Task details - Each line below with the word "agent" needs to be copied.

[Stored data entries]
###
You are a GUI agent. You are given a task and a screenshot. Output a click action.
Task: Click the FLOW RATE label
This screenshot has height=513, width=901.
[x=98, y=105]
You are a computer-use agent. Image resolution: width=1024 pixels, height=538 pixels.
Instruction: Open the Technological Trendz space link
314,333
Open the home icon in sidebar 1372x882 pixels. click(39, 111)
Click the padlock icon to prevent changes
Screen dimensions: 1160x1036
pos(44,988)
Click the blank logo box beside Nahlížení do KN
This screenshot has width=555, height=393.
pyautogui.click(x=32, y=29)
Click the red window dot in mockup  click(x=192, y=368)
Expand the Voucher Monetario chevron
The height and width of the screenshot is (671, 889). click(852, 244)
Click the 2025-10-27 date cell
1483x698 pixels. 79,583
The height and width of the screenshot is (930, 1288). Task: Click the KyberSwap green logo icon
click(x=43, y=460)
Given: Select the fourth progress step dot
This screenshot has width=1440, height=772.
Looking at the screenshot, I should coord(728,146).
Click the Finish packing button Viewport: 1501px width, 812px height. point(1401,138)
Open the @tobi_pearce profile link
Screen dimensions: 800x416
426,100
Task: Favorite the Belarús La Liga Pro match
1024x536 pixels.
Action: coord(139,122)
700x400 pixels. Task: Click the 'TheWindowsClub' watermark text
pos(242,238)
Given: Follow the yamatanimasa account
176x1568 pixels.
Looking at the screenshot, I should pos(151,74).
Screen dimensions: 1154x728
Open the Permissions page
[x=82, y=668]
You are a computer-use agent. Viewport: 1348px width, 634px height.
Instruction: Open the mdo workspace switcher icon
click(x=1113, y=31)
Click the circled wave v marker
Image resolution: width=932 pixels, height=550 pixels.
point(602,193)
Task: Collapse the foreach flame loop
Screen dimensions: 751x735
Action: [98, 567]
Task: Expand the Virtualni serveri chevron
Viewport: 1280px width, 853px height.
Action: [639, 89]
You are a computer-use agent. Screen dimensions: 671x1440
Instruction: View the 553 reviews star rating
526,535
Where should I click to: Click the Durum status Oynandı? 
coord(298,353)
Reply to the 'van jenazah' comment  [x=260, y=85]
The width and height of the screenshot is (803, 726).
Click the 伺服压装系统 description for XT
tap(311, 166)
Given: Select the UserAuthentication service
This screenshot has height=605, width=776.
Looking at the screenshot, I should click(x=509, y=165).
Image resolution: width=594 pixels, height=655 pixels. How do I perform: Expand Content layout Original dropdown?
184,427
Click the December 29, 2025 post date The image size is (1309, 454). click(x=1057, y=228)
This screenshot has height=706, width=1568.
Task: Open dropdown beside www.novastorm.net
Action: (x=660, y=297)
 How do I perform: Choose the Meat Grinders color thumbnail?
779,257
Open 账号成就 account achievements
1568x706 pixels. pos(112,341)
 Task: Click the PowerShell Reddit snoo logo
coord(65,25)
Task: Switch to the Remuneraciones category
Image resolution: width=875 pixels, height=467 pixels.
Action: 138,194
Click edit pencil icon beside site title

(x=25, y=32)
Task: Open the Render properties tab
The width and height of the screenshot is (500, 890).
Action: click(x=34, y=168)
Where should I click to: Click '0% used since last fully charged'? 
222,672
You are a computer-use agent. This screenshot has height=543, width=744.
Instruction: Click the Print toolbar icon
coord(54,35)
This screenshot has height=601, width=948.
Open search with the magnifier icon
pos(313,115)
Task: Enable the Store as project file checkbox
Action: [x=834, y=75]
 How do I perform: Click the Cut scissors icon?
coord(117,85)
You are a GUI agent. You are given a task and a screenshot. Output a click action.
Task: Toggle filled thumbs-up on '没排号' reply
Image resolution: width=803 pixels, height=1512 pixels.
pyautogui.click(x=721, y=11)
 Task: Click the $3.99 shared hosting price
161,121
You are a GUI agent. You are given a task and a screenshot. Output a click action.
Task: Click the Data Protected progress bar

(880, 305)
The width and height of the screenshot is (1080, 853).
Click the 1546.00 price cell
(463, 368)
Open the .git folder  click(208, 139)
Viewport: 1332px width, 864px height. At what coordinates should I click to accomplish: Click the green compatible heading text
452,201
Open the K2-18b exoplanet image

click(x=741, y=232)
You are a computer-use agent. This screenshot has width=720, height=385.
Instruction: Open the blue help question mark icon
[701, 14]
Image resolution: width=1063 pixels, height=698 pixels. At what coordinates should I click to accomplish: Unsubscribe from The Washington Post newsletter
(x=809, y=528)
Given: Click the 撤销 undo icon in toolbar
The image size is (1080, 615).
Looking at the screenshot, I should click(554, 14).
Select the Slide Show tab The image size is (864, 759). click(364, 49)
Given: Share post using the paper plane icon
###
Reply to the task -
You are a GUI agent. You are given a task and a screenshot. Output a click action.
You are a computer-use agent. Image resolution: width=1024 pixels, height=538 pixels.
You are a computer-use agent. Viewport: 1348px width, 634px height.
You are a computer-use agent. Screen dimensions: 671x1440
You are a computer-use agent. This screenshot has height=543, width=744.
You are a GUI agent. You are given a task and a screenshot. Output a click action.
You are a GUI agent. You are given a task and a screenshot. Output a click action.
You are a computer-use agent. This screenshot has width=720, height=385.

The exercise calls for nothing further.